Listed entries section start

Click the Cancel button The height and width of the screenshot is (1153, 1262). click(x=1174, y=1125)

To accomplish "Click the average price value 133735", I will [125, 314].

Listed entries section end
Listed entries section start

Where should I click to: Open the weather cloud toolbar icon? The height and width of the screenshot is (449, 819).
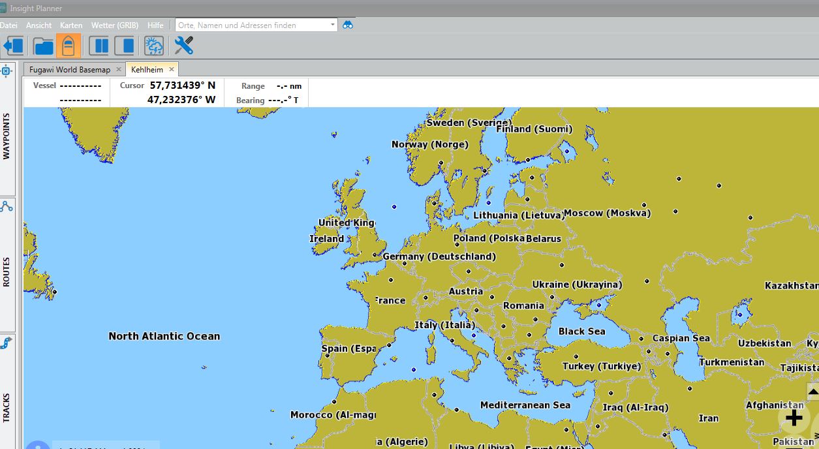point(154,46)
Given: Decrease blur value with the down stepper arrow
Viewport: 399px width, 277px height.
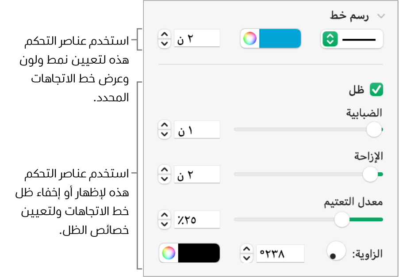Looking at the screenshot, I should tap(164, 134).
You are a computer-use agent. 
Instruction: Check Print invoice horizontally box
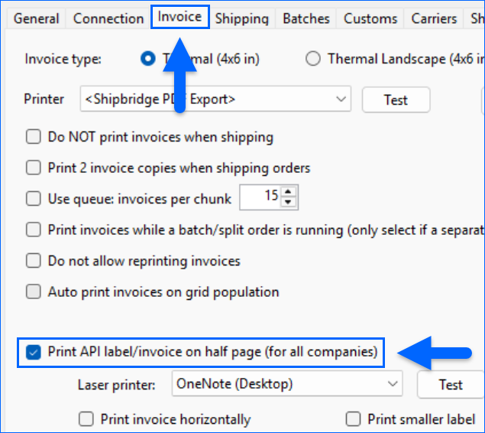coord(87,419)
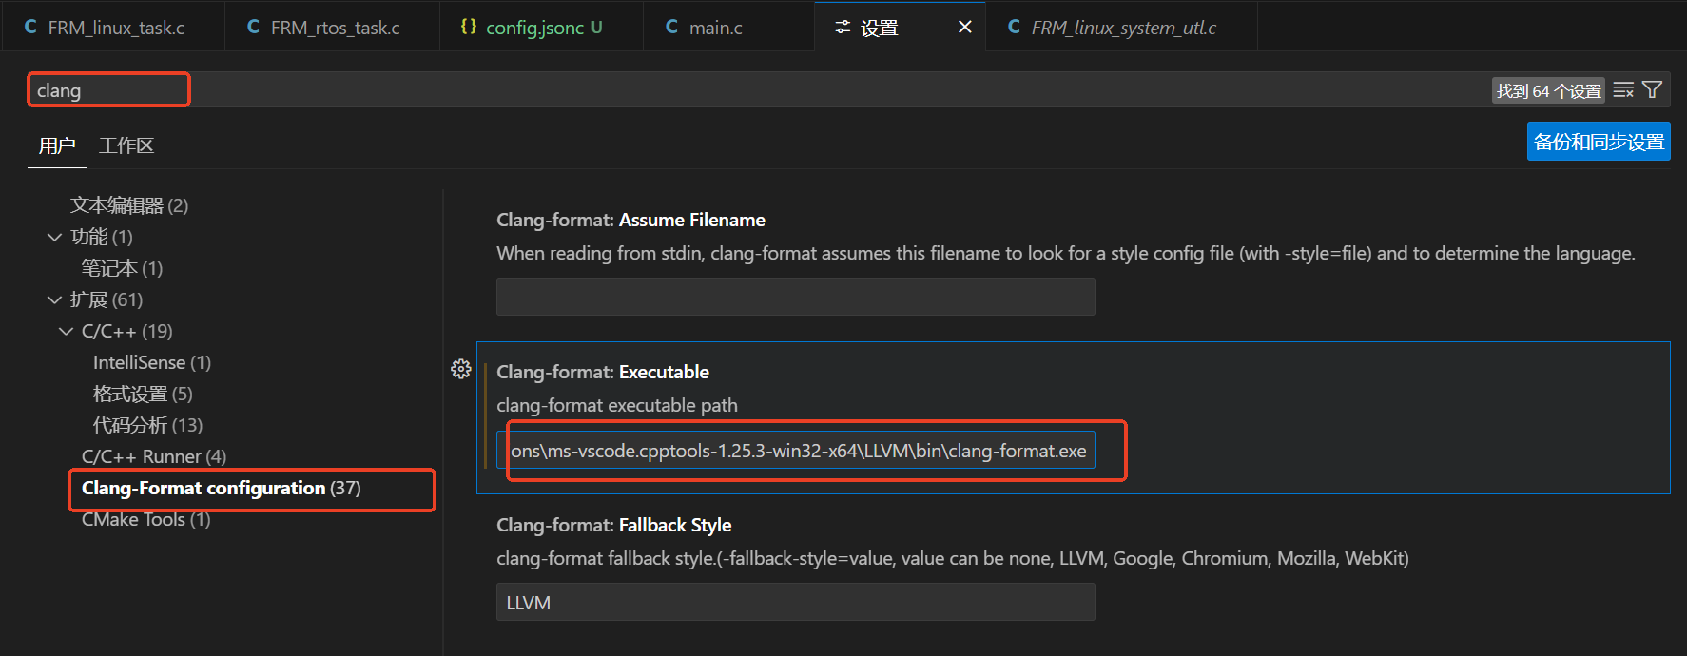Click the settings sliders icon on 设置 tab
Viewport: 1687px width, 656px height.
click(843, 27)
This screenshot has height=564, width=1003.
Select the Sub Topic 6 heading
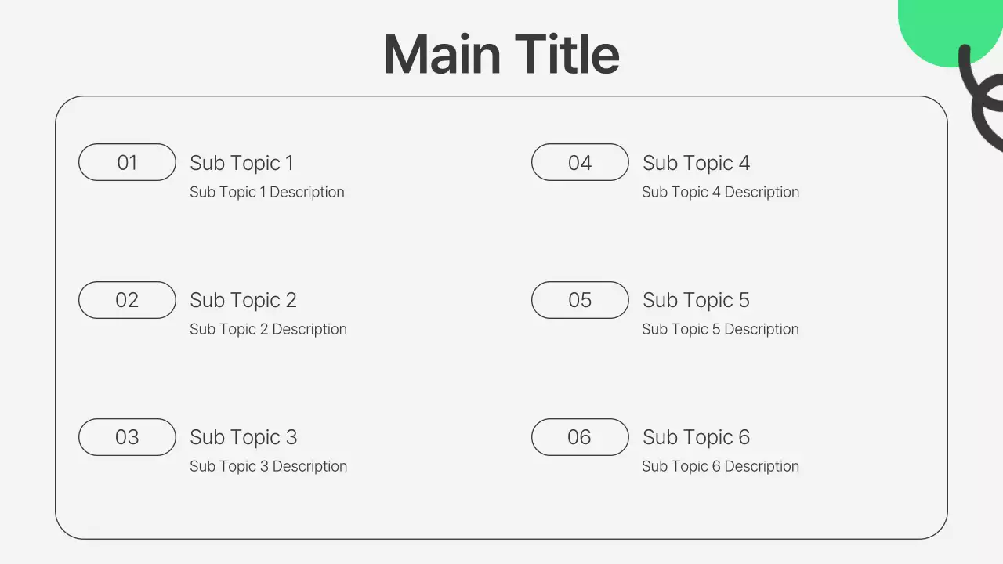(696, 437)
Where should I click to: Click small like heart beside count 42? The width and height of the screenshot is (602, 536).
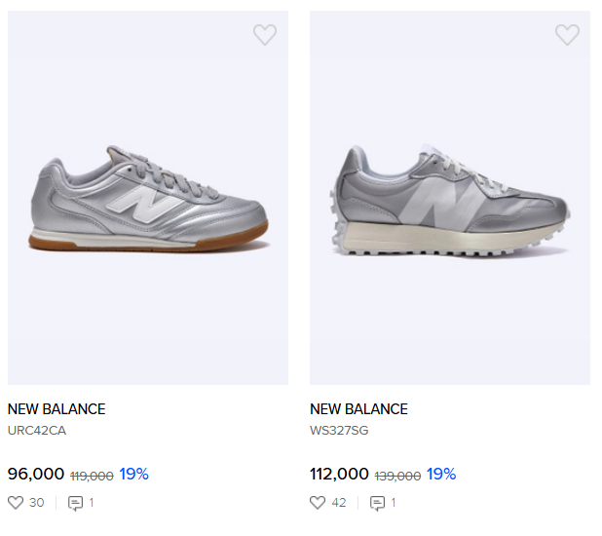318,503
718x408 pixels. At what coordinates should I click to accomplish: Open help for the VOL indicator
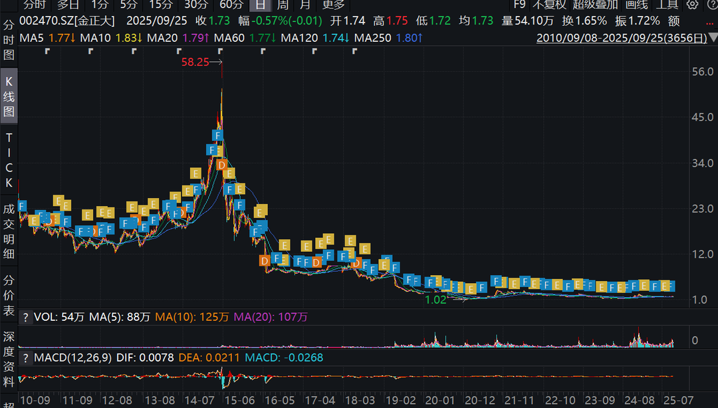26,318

Listed entries section end

** Exercise brief **
A single number is required: the count of lines in the material above that contain the word "value".

** Written answer **
2